WHAT YOU NEED TO DO — In the material below, the lines to reproduce exactly are the one containing "Task: Toggle 叠加 overlay mode" and all lines after it through the last.

************

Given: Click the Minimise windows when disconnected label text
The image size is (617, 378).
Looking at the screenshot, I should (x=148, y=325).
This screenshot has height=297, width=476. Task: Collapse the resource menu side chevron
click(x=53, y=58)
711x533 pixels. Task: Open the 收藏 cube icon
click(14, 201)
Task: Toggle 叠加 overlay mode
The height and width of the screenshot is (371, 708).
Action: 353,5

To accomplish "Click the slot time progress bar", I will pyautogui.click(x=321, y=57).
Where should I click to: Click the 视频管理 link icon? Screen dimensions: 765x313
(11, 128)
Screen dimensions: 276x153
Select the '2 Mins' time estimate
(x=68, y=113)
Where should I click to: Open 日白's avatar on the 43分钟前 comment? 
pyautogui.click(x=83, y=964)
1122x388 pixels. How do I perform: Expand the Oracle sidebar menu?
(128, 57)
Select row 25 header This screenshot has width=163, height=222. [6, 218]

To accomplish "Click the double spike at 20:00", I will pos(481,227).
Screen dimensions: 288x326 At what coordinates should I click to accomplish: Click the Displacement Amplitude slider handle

************

WRITTEN SOLUTION —
Task: Toggle 叠加 overlay mode
The height and width of the screenshot is (371, 708).
Action: 353,5

To accomplish "Click the slot time progress bar", I will pyautogui.click(x=321, y=57).
Where should I click to: Click the 视频管理 link icon? Screen dimensions: 765x313
(11, 128)
Screen dimensions: 276x153
Select the '2 Mins' time estimate
(x=68, y=113)
Where should I click to: Open 日白's avatar on the 43分钟前 comment? 
pyautogui.click(x=83, y=964)
1122x388 pixels. How do I perform: Expand the Oracle sidebar menu?
(128, 57)
Select row 25 header This screenshot has width=163, height=222. [6, 218]

To accomplish "Click the double spike at 20:00", I will pos(481,227).
Screen dimensions: 288x326 At what coordinates should I click to accomplish: Click the Displacement Amplitude slider handle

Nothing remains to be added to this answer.